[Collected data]
*** Begin section ***

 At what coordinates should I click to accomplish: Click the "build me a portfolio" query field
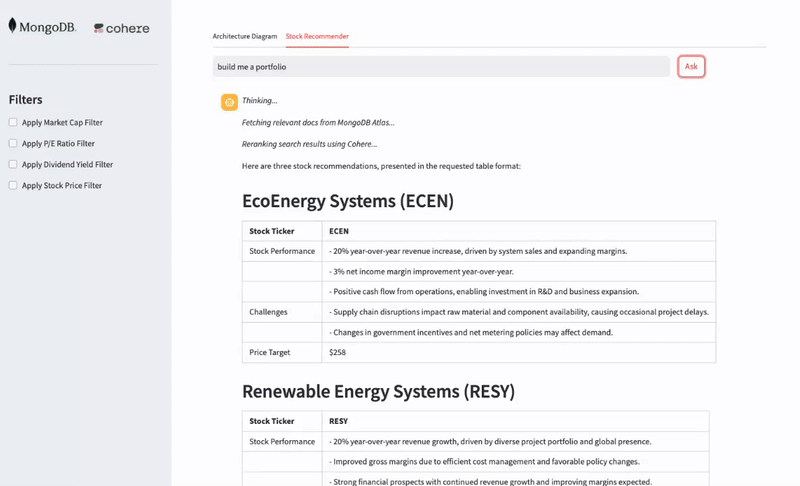pos(440,67)
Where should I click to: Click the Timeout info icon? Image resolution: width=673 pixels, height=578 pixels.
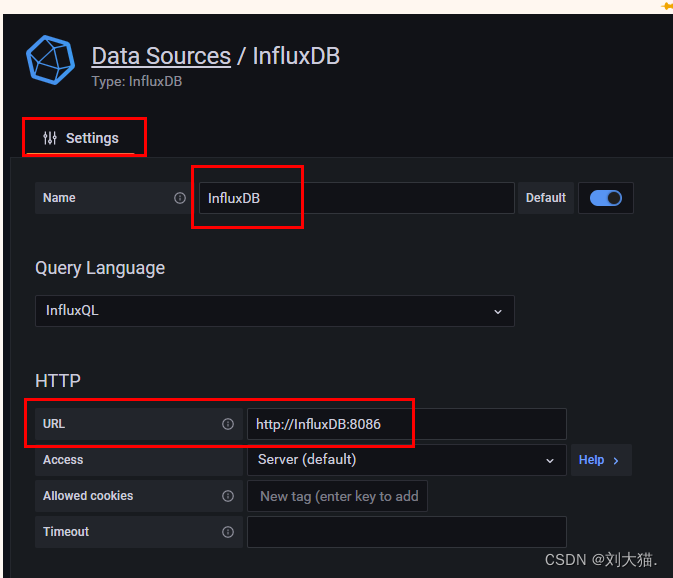pos(228,532)
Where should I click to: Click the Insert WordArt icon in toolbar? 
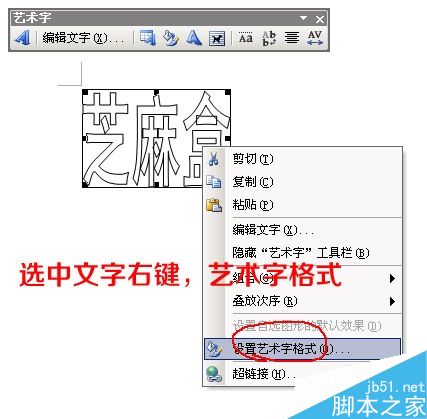point(22,38)
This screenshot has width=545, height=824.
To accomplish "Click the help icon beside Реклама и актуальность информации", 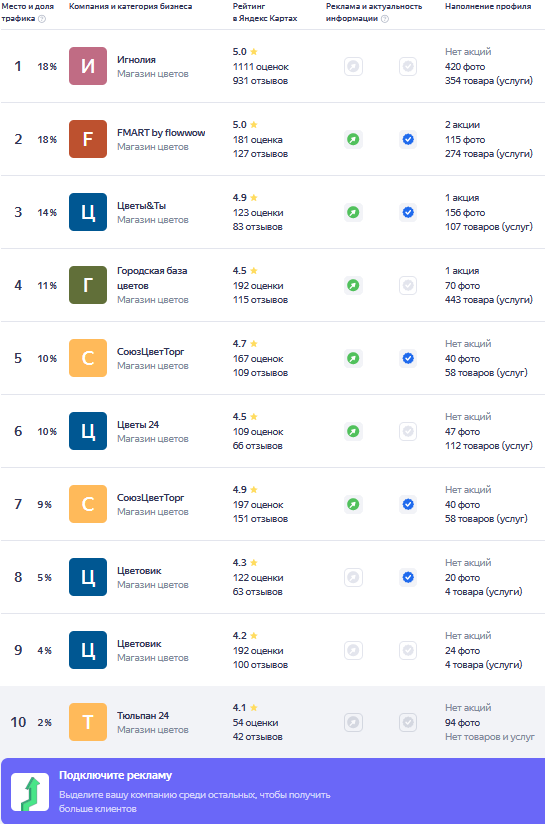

*** End section ***

Transcribe the data completely. No pictures should appear in the transcription.

### [Completed exercise]
 At what coordinates should I click to accomplish: Click the "build me a portfolio" query field
pos(440,67)
Where should I click to: Click the Timeout info icon? Image resolution: width=673 pixels, height=578 pixels.
pos(228,532)
Where should I click to: Click the Insert WordArt icon in toolbar? 
point(22,38)
This screenshot has width=545, height=824.
To accomplish "Click the help icon beside Реклама и актуальность информации", 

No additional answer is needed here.